◆ Stated task ◆
How many lines in the listing below contain the word "interface"? Reply with the number alone.

◆ Data lines ◆

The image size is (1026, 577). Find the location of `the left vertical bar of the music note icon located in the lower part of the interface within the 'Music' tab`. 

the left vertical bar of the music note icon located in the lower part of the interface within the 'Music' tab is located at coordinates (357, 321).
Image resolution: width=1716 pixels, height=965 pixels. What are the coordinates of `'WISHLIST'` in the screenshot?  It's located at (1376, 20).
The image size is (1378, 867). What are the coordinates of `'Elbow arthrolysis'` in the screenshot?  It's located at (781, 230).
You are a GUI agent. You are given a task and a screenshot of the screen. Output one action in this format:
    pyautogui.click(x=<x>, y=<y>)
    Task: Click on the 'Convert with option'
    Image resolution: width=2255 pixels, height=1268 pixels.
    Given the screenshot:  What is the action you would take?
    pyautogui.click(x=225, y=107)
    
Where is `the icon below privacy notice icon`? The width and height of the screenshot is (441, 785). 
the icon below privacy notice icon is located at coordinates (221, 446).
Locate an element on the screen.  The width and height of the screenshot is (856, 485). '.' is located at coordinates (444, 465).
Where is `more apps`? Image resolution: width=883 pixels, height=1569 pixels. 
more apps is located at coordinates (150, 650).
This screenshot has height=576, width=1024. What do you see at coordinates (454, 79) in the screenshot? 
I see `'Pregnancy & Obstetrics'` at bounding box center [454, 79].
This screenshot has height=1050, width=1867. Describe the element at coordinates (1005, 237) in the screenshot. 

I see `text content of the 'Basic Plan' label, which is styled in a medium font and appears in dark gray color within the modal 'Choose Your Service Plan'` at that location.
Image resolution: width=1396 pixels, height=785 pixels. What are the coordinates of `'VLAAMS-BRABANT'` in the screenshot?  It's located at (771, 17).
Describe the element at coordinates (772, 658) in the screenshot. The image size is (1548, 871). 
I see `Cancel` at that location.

◆ Exercise solution ◆
2